— Begin Data to process —

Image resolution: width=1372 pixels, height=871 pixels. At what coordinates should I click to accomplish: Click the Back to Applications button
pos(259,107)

— End Data to process —
— Begin Data to process —

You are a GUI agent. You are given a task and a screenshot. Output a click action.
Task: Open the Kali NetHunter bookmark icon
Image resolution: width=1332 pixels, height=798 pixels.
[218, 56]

— End Data to process —

Problem to work on - Rewrite the rows between the line holding "Image resolution: width=1372" and the line holding "pos(259,107)", inclusive, keeping the requests as they are but raising each coordinate in the answers by 94.

Correct response -
Image resolution: width=1372 pixels, height=871 pixels. At what coordinates should I click to accomplish: Click the Back to Applications button
pos(353,201)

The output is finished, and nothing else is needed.